→ ASSIGNMENT
Only the lines below from the one containing "At what coordinates" through the last line should be set down, exactly as written and with no pictures.

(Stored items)
= Beginning of Section =
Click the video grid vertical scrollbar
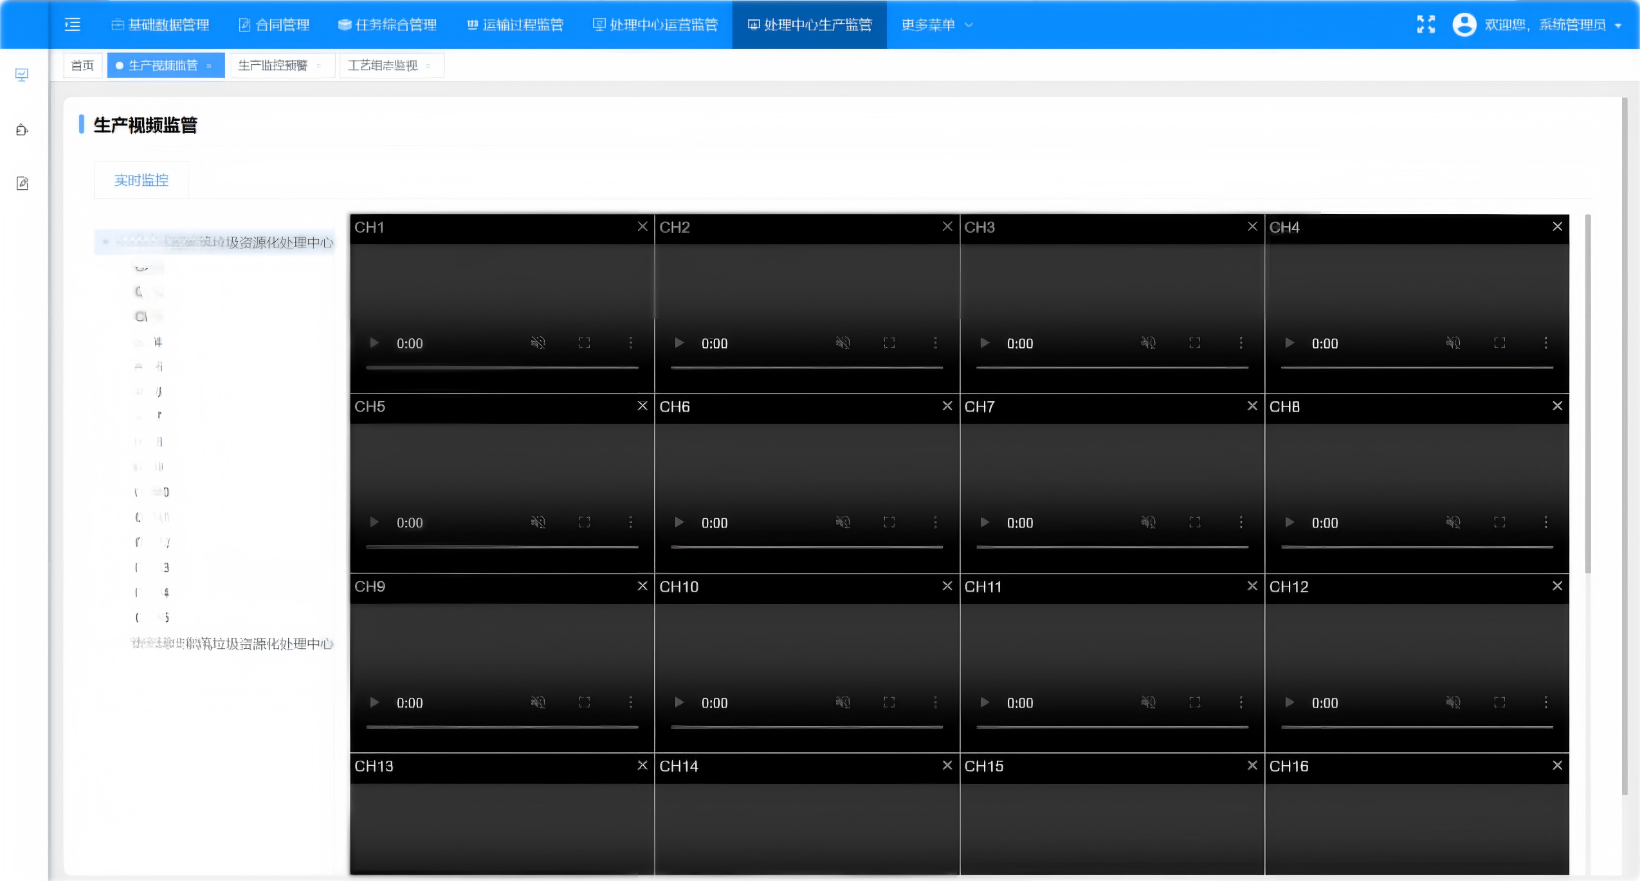Viewport: 1640px width, 881px height. 1587,394
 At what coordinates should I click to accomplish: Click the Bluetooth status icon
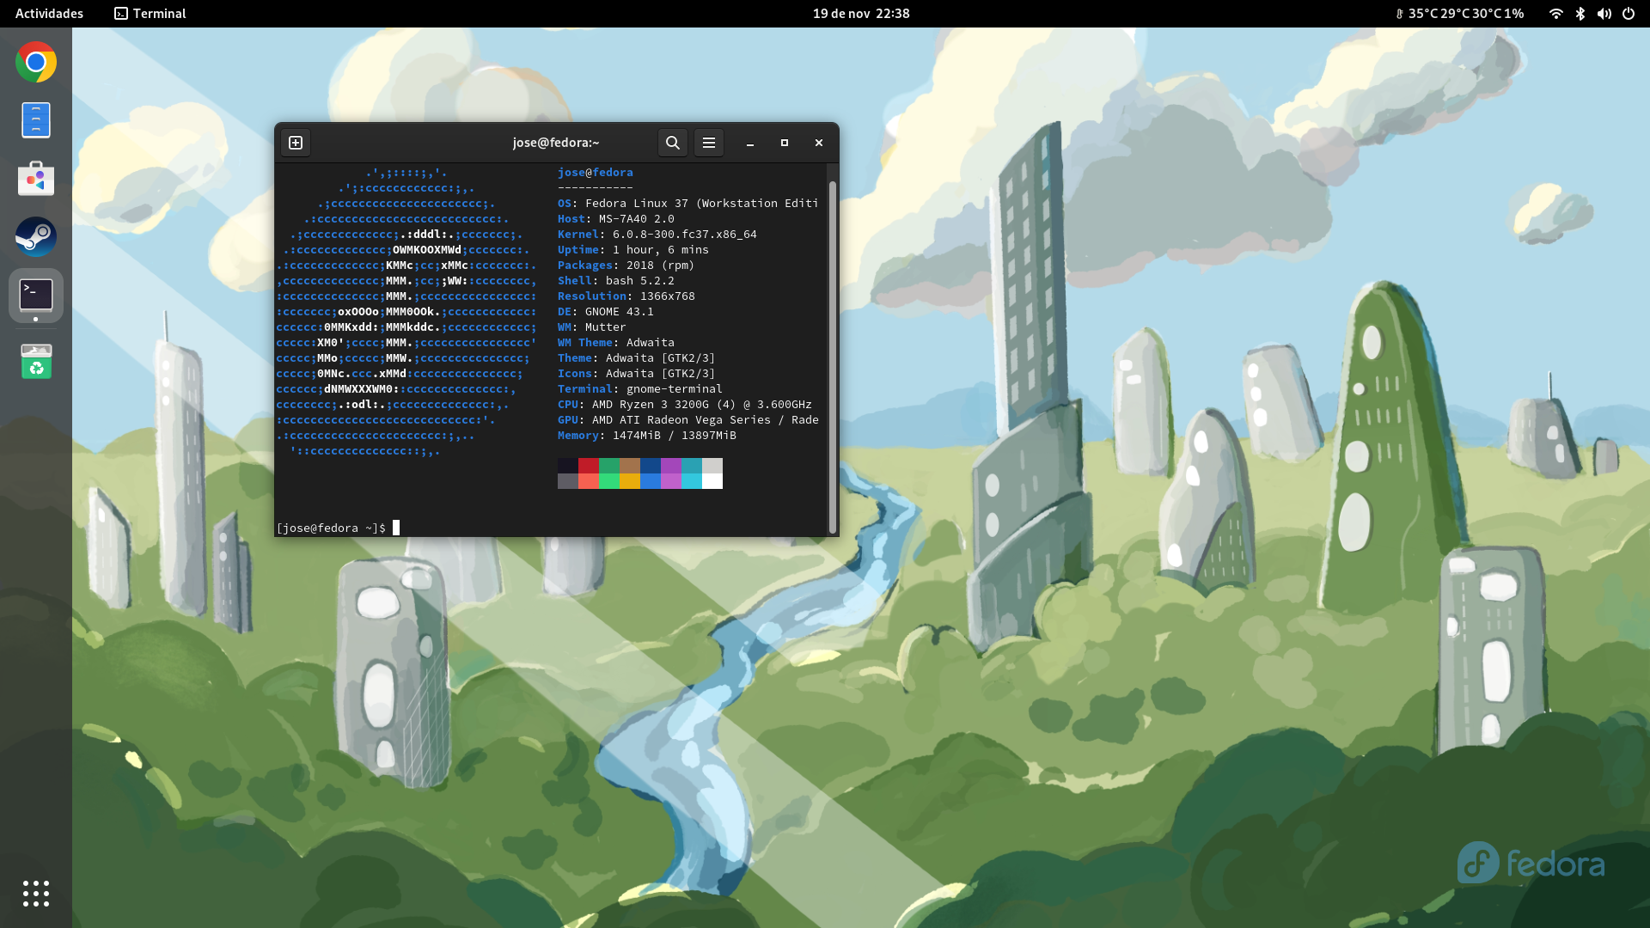pos(1580,14)
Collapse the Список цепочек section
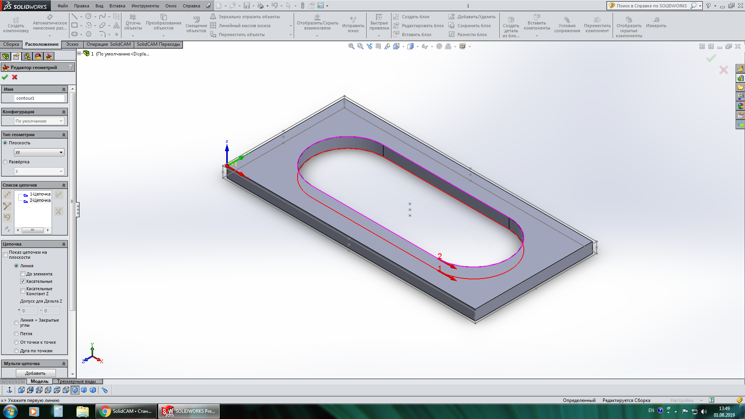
= End of Section =
→ ANSWER FOR THE TASK
 At what coordinates should I click to accomplish: Click the Bluetooth status icon
pos(1580,14)
Collapse the Список цепочек section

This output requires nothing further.